LeCun left a top job at Meta to co-found one of a growing number of labs and startups developing “world models”—systems that build representations of how the world works—and agents that operate within them to learn or plan. Ultimately, these researchers hope that more closely mimicking how the human mind learns will give AI stunning new powers. (Sources: science.org, spectrum.ieee.org, amturing.acm.org)
3. Two weeks ago, the artificial intelligence company Anthropic shut down its two most powerful A.I. systems after an unexpected demand from the U.S. government to cut access to it. Days later, a Chinese start-up, Z.ai, released an A.I. model that is nearly as powerful as Anthropic’s models, Fable and Mythos. But Z.ai’s new technology costs much less to use, and no one in the United States was putting restrictions on it. It quickly landed on a closely watched leaderboard of the world’s 10 most popular models. Z.ai is on the cutting edge of a wave of powerful but inexpensive A.I. from China that is challenging the lock that OpenAI, Anthropic and Google have had on the industry. Six of the models now on the A.I. leaderboard were developed in China.
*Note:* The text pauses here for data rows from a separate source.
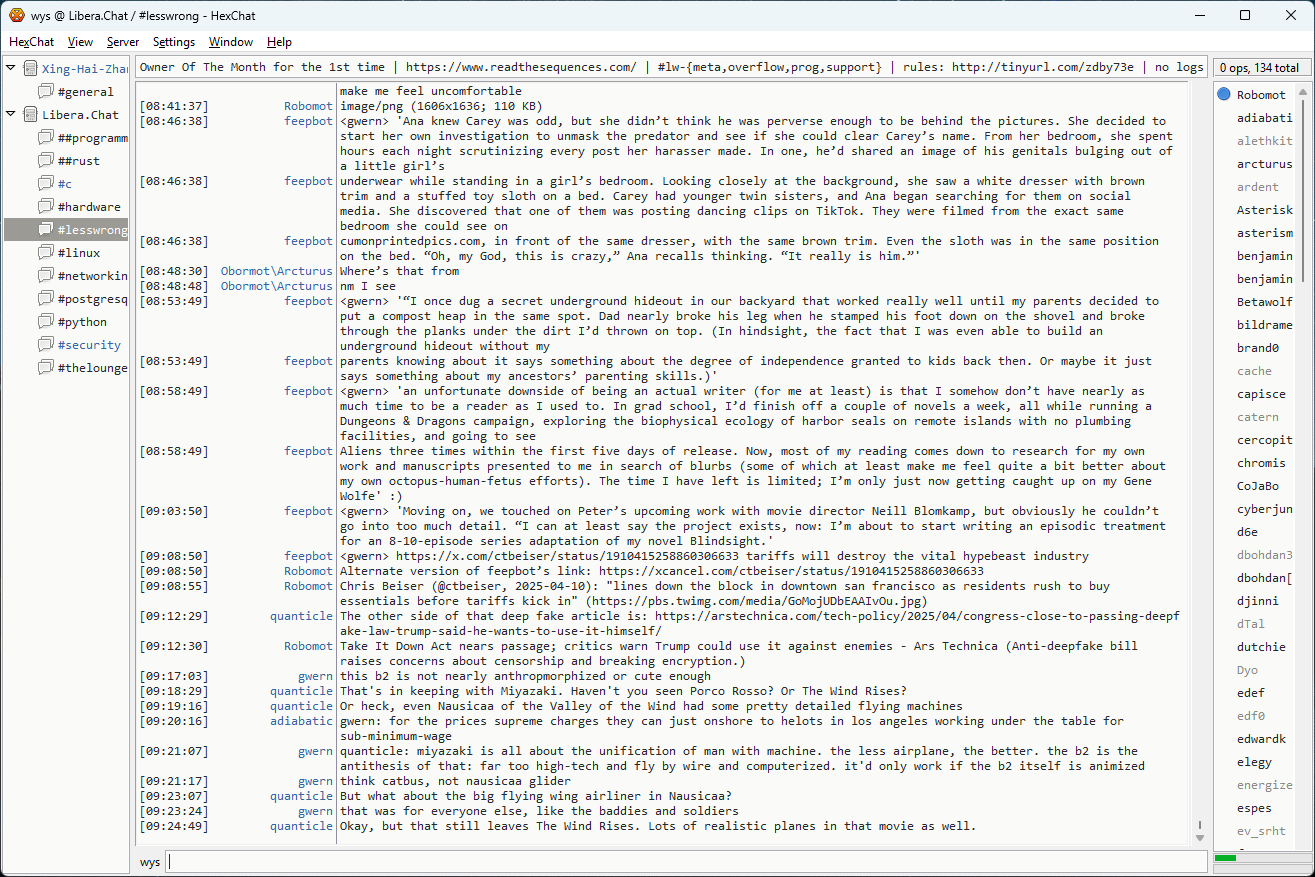Viewport: 1315px width, 877px height.
Task: Click the blue status dot beside Robomot
Action: click(x=1224, y=95)
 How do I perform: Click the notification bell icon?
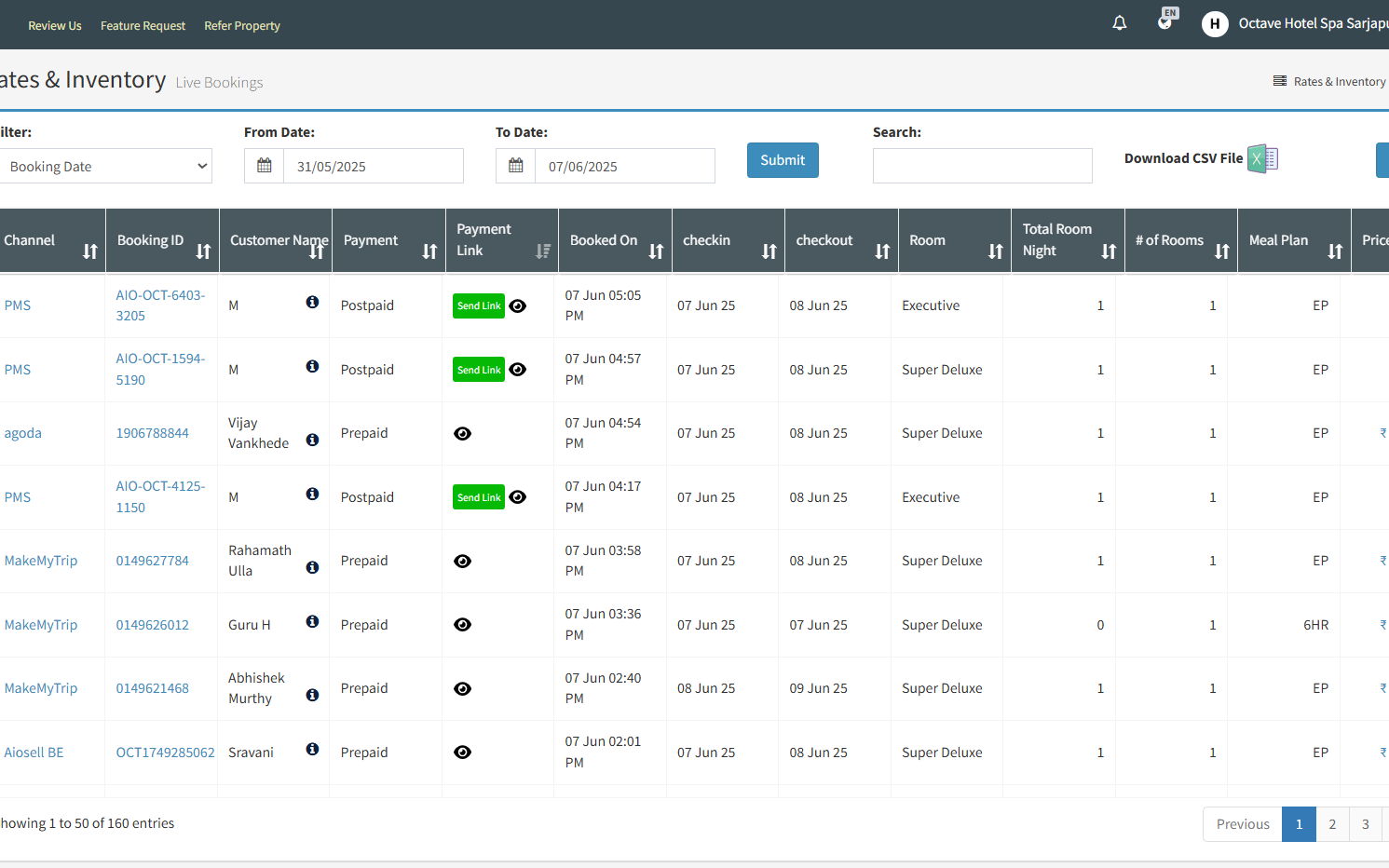point(1120,23)
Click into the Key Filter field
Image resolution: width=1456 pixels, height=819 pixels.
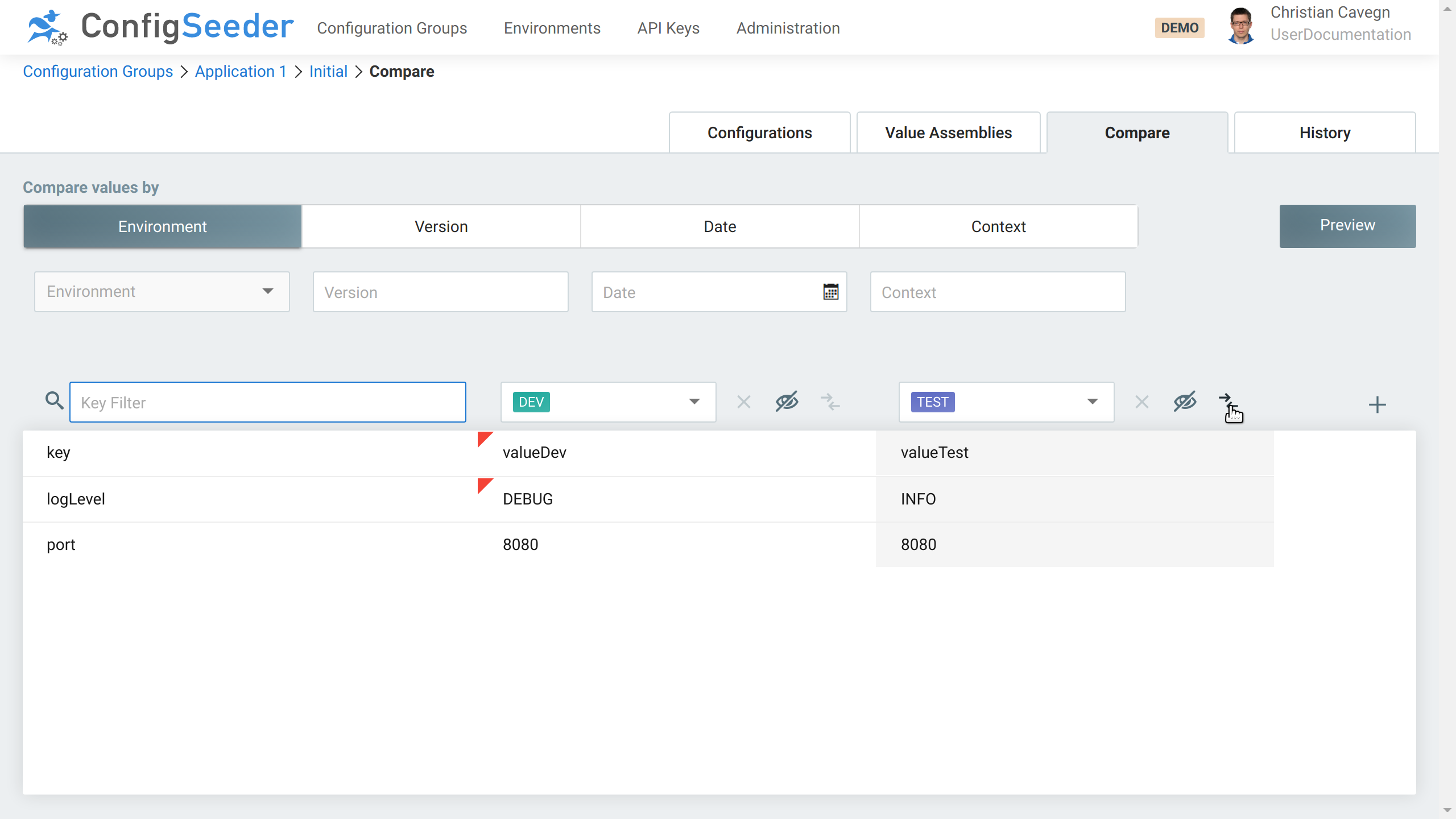(x=267, y=402)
Z.ai’s new model, GLM-5.2, arrived just as U.S. businesses realized that they had to find ways to cut down on how much they were spending on A.I. It also landed when executives in Silicon Valley were becoming worried that the Trump administration was leaning toward regulating the technology. “With Fable restricted, the gap between the U.S. and China is very slim,” said Rehaan Ahmad, a co-founder of the Silicon Valley start-up alphaXiv, who has been using Z.ai’s new model for more than a week. The Chinese models still face two big hurdles to widespread use in the United States: concerns about their ties to the Chinese government and complaints that Chinese companies have unfairly used American technology to build these cheaper models. But their low cost is winning converts. (Sources: nytimes.com, openrouter.ai)
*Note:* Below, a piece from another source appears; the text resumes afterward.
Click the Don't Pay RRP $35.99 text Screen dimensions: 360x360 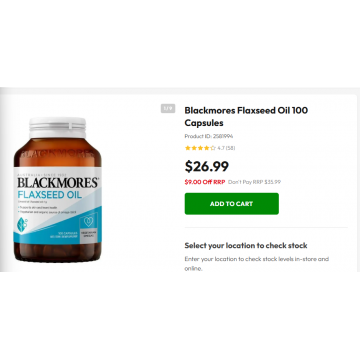click(254, 182)
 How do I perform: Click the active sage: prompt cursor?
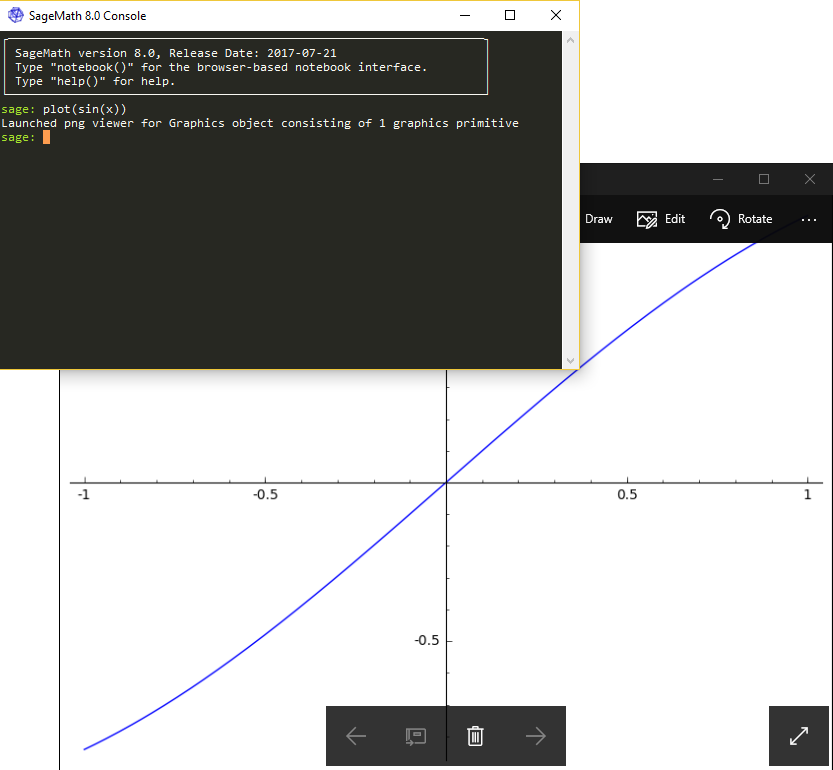pos(46,137)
4. The Trump administration has asked OpenAI to limit the release of its next model, GPT-5.6, to only a small set of government-approved partners before any wider release, citing security concerns, according to a source familiar with the matter. This marks the first time the U.S. government has preemptively asked an American AI company to restrict the launch of a model before release. The White House's Office of the National Cyber Director and the Office of Science and Technology Policy asked OpenAI to limit the rollout of GPT-5.6 as the administration builds a framework for testing and evaluating the security of new models, per the source. The source told Axios that OpenAI has been proactively working with the administration on the model release since before Anthropic revoked access to its frontier models, Fable 5 and Mythos 5, over a rare Commerce Department directive. The White House has been looped in on the capabilities of OpenAI's new model and has been able to preview its abilities. (Source: axios.com)
5. AI and Public Opinion (in the U.S.):
Three-quarters of Americans think AI should be more regulated, according to YouGov, a pollster, with Republicans nearly as keen as Democrats. Almost two-thirds of Americans think the technology is advancing too quickly, versus only 2% who say “too slowly”, according to the Pew Research Centre. Policy is struggling to keep up with the pace of change.